■ Short exercise A ■
For the passage on librarians and information consultancy, say whether each statement agrees with it: (i) more and more independent information consultants come from a librarian background; (ii) librarians must fundamentally change how they think and act in their intermediary roles; (iii) the differences in how relevant skills and competencies are perceived are drawn from international studies. Answer yes or no for each and quote the words of the text that decide it.
■ Short exercise B ■
Write out the part of the passage on librarians and information consultancy between "The general trend" and "of professional practice.", inclusive, substituting "diverse" for "heterogeneous".
■ Short exercise C ■
List all the entries that the passage on librarians and information consultancy gives under its "Key words" heading.

[Start of Given text]

Some of the key issues of the migration process are outlined: information professionals – educated within the LIS field – later in their professional career either rise above or fall into information consultancy. It is emphasised that the opportunities for librarians to be key players in the knowledge management processes are immense but they have to make a fundamental shift in thinking and acting in their intermediary roles in organisations. The concept of cultural orientations is discussed along with the problem of professional identification and the need for more career-driven programmes at LIS institutions. Differences in the perception of relevant skills and competencies are presented on the basis of international studies.

Key words

librarians becoming information consultants

professional identification

migration

skills and competencies

Doing things differently

The general trend is that an increasing number of independent information consultants do not have a librarian background but they are educated in other related fields. Librarians are ‘native’ in the large and heterogeneous population of professionals who can be hardly classified as information professionals – associated with different occupational groups and affiliated with many different kinds of organisations. The information professions have many potential domains in common for their activities. At the same time, the range of skills they exercise and the functions they perform are different. Their activities move through and stretch across many academic disciplines and fields of professional practice.

[End of Given text]
[Start of Supplied data]

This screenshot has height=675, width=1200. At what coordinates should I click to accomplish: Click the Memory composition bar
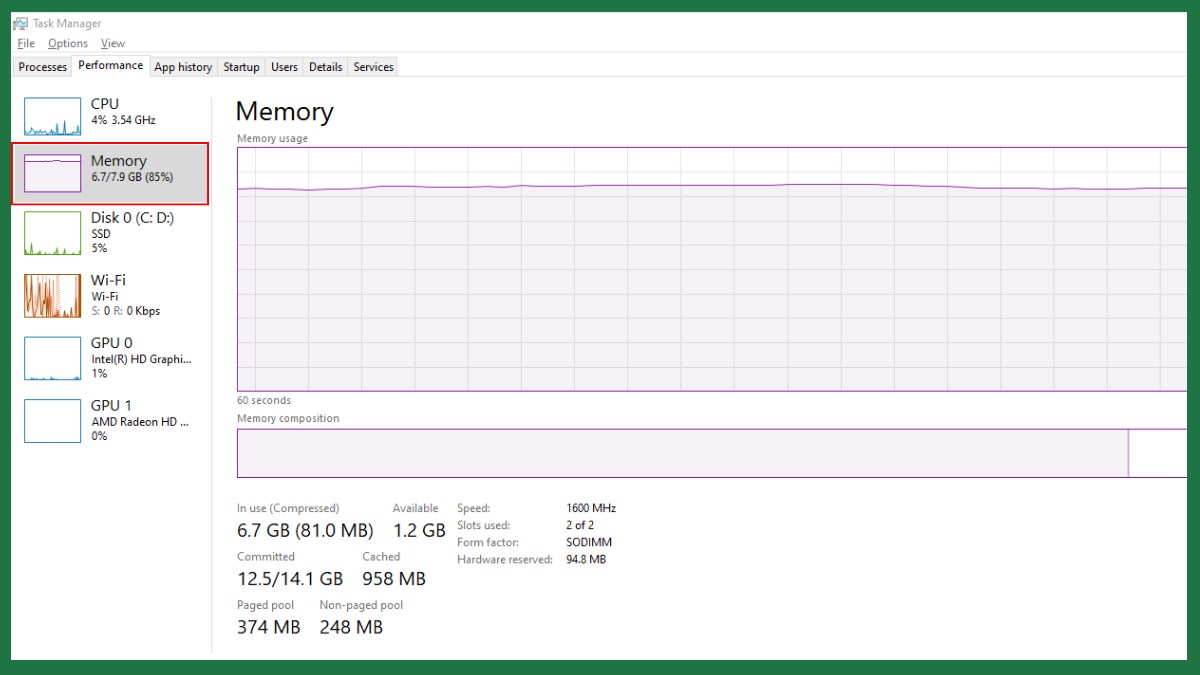click(682, 453)
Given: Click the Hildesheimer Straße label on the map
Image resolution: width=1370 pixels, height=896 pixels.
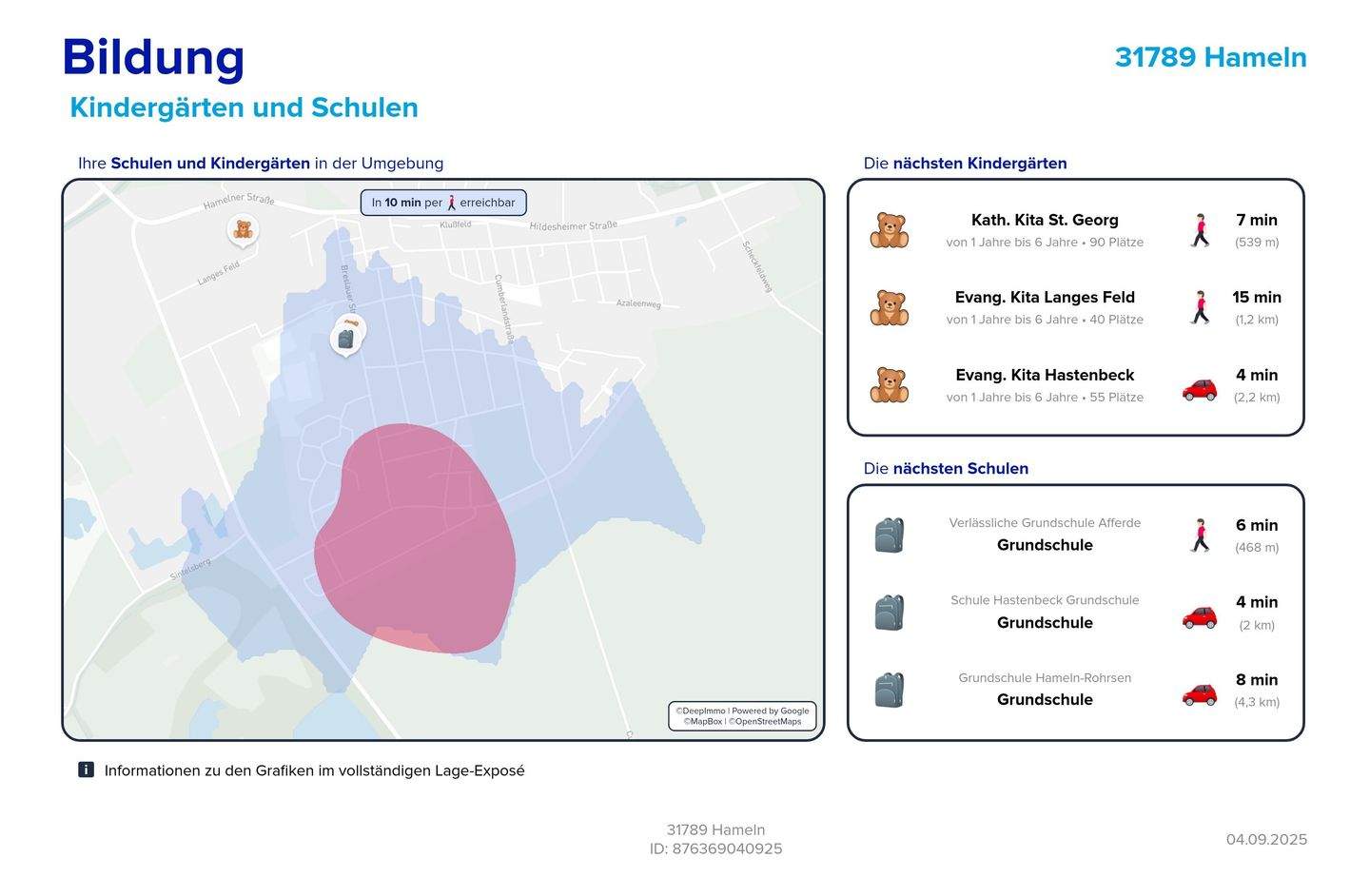Looking at the screenshot, I should [x=573, y=226].
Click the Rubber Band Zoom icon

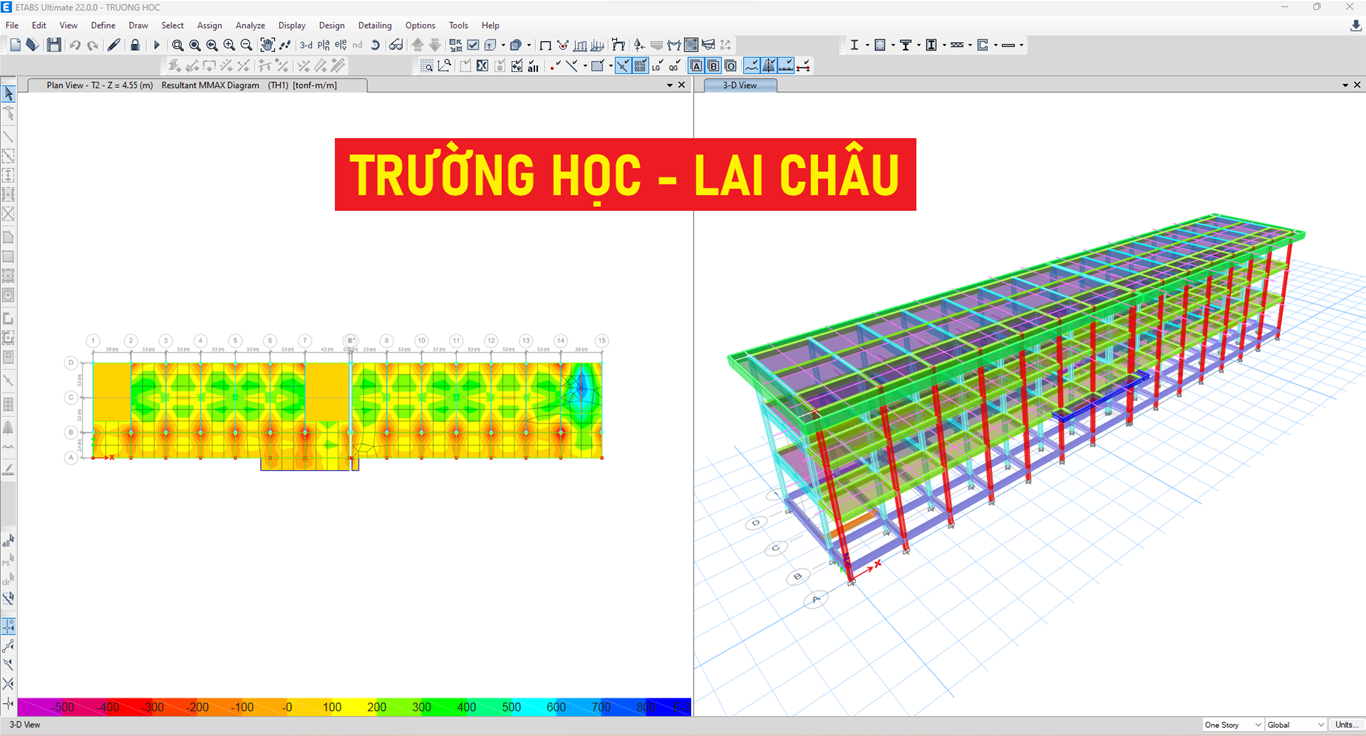(x=179, y=45)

[End of Supplied data]

■ Finished answer A ■
(i) No: "an increasing number of independent information consultants do not have a librarian background"
(ii) Yes: "they have to make a fundamental shift in thinking and acting in their intermediary roles in organisations"
(iii) Yes: "Differences in the perception of relevant skills and competencies are presented on the basis of international studies."

■ Finished answer B ■
The general trend is that an increasing number of independent information consultants do not have a librarian background but they are educated in other related fields. Librarians are ‘native’ in the large and diverse population of professionals who can be hardly classified as information professionals – associated with different occupational groups and affiliated with many different kinds of organisations. The information professions have many potential domains in common for their activities. At the same time, the range of skills they exercise and the functions they perform are different. Their activities move through and stretch across many academic disciplines and fields of professional practice.

■ Finished answer C ■
librarians becoming information consultants
professional identification
migration
skills and competencies